Por aquel entonces ya era claro que una parte ponía más que la otra. Uno quería; el otro se dejaba querer. Como en todas las relaciones que no son de igual a igual.

Un día llegó la promesa de “amor eterno”. Pero el compromiso aún tardó en llegar. Antes hubo mentiras, retrasos, pequeñas trampas intentando que la promesa cayera en el olvido.

Y el día llegó.

Y con ello, el inicio del fin.

Más tarde aparecieron las envidias, los celos… y  terceras personas.

Eso fue definitivo.  En concreto, una cuya sombra se interponía entre los dos y que  a la larga supo ocupar su lugar.

La relación se fue deteriorando. Llegó la incomunicación y el sacar provecho de la situación por parte del intruso, que al final ganó la partida.
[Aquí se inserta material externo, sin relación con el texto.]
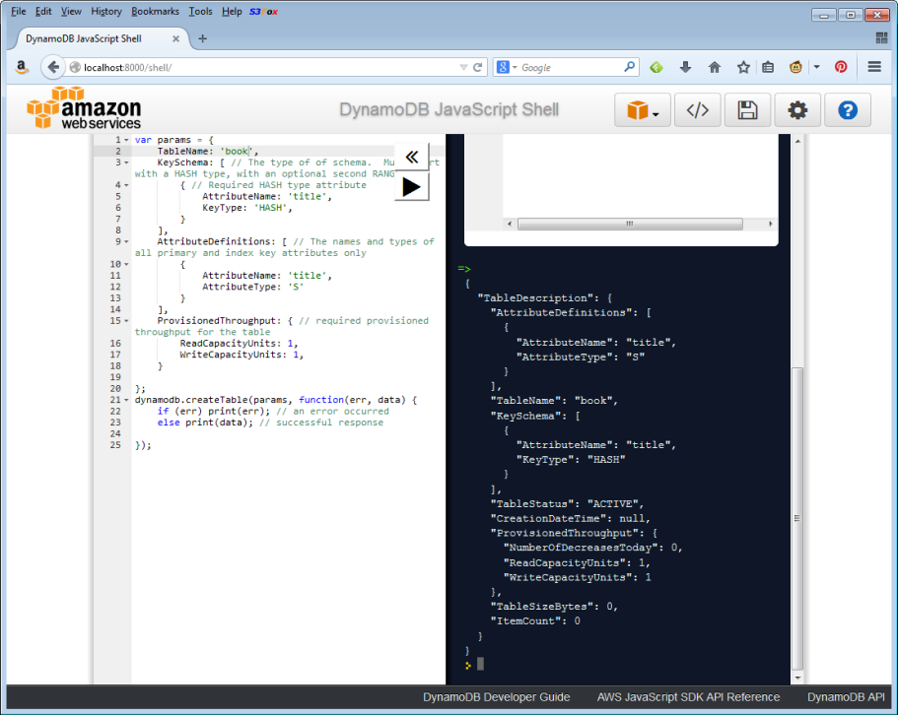Screen dimensions: 898x715
Task: Click the run code play button
Action: pos(411,186)
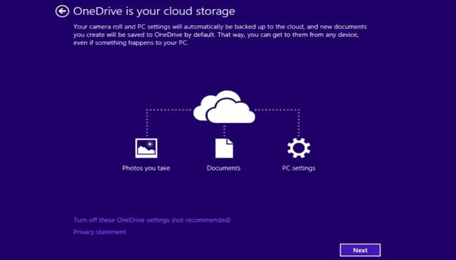Open the Privacy statement link
This screenshot has width=456, height=260.
coord(100,232)
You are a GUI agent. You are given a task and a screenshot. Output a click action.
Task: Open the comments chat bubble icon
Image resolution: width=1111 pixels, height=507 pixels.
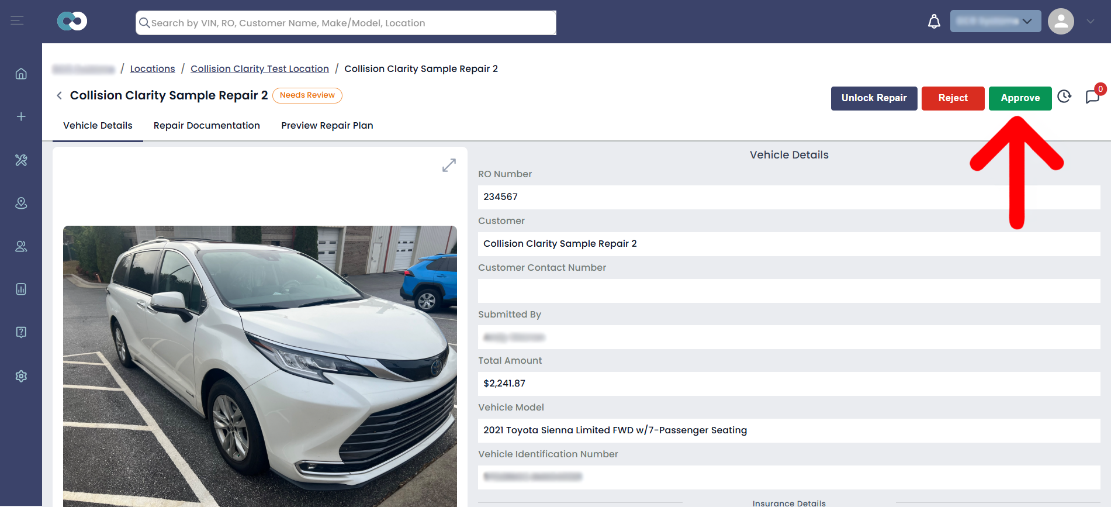tap(1092, 96)
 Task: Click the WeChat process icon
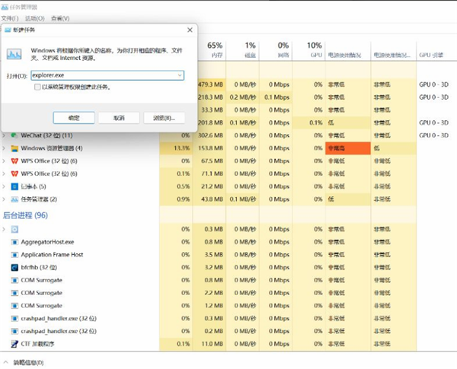14,135
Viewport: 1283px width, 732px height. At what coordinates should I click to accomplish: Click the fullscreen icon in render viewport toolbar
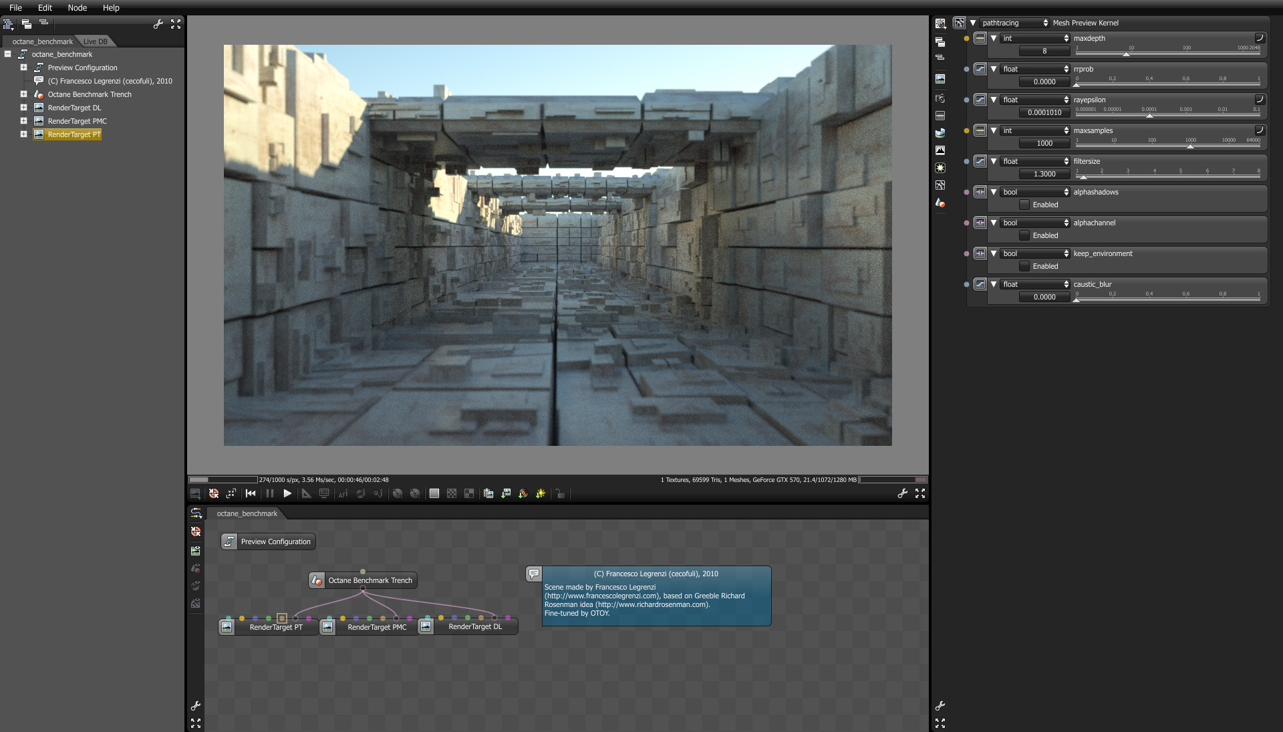(x=920, y=493)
Por fin, se decidió y dio el paso.

- La situación es insostenible. No podemos continuar así. Tengo que decirte que no podemos seguir juntos.

No hizo falta hablar más. Aquellas palabras estaban vacías. Sabía que no eran las auténticas razones, todos lo sabían, no merecía la pena discutir ni alargar aquella incómoda escena.

Abandonó la habitación sabiéndose derrotado. No tenía la mismas armas para luchar, estaba en inferioridad de condiciones. Incluso el causante de la rotura intentó darle un golpe más, un golpe bajo.

Pero lo encajó bien, no quería hacerle sentirse ganador de aquella guerra, así que lo ignoró.

Comenzó a buscar consejo. No estaba dispuesto a perder los derechos que había adquirido durante el tiempo de aquella relación. Había puesto mucho de sí para que funcionara como para dejarlo ahora a cambio de nada.

Y empezaron las estrategias, buscar los puntos débiles, los resquicios por los que penetrar y situarse para las negociaciones futuras.

Hoy se han firmado los papeles.

Se han visto, pero no se han cruzado ni una palabra. Ni siquiera una mirada

A partir de ahora, cada uno por su camino.